▶ Document section:
MR. CAMPBELL-BANNERMAN

said, no communicative paragraph had been sent from the Admiralty. Nothing would be communicated to the newspapers by the Admiralty that would not be stated in the House.

MR. ILLINGWORTH

said, this desultory discussion was scarcely worthy of the gravity of the subject. It ought to be announced whether the debate was to proceed or not. If the Government really wished to adjourn it, they should do so.

THE CHAIRMAN

The Question before the Committee is, that the Vote be withdrawn.

MR. ILLINGWORTH

said, then that should be done. These comparatively insignificant and not particularly relevant topics were unfitted to the gravity of the subject and the dignity of the House.

MR. R. N. FOWLER

said, he desired to say a word on the question of the payment of the Indian Forces out of the Indian Revenue. That question had been alluded to by the right hon. Baronet (Sir Stafford Northcote) and others. He was sorry not to see the Postmaster General in his place at the moment, and he hoped that there would be a full discussion of this subject. It seemed to him that this question was decidedly an Imperial question, and that they were not justified in taxing the already overtaxed people of India for the payment of Imperial expenses. He was glad his hon. Friend the Member for Guildford (Mr. Onslow) had given a Notice on the subject.

▶ Data section:
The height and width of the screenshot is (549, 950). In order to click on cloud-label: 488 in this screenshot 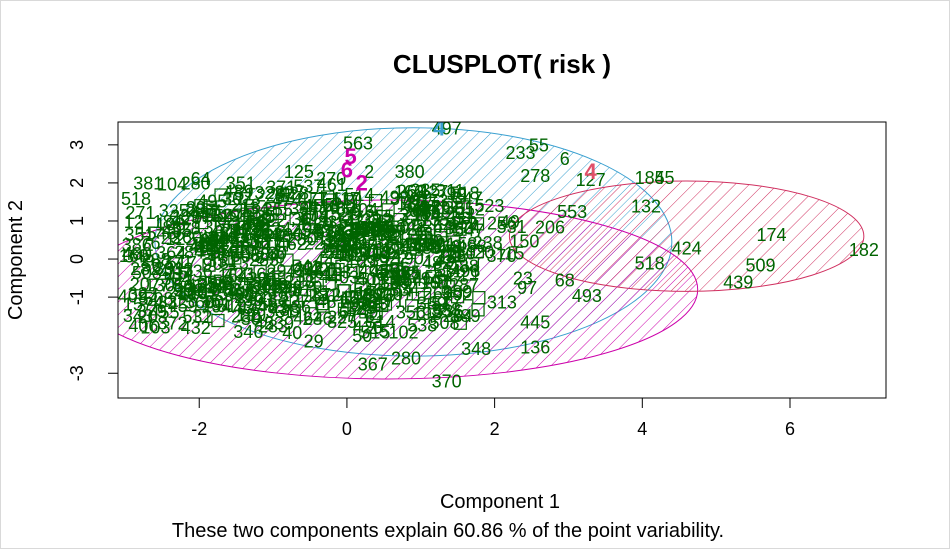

▶ Your tasks:
- A) Please repeat the passage of the parliamentary debate word for word, beginning at "MR. CAMPBELL-BANNERMAN" and stopping after "Vote be withdrawn.".
- B) Write the next part of the parliamentary debate, picking up after its final sentence.

▶ Answers for the tasks:
- A)
MR. CAMPBELL-BANNERMAN

said, no communicative paragraph had been sent from the Admiralty. Nothing would be communicated to the newspapers by the Admiralty that would not be stated in the House.

MR. ILLINGWORTH

said, this desultory discussion was scarcely worthy of the gravity of the subject. It ought to be announced whether the debate was to proceed or not. If the Government really wished to adjourn it, they should do so.

THE CHAIRMAN

The Question before the Committee is, that the Vote be withdrawn.

- B)
THE CHAIRMAN

The hon. Member is discussing a Vote down for tomorrow; it is not before us now.

MR. R. N. FOWLER

said, the point had been alluded to by others, and he only wished to say that when the question arose, he should give his cordial support to the Motion of his hon. Friend.

MAJOR DICKSON

asked if the Government had received any recent telegrams from Egypt which they could communicate to the House?

MR. CHILDERS

said, that none had been received that evening.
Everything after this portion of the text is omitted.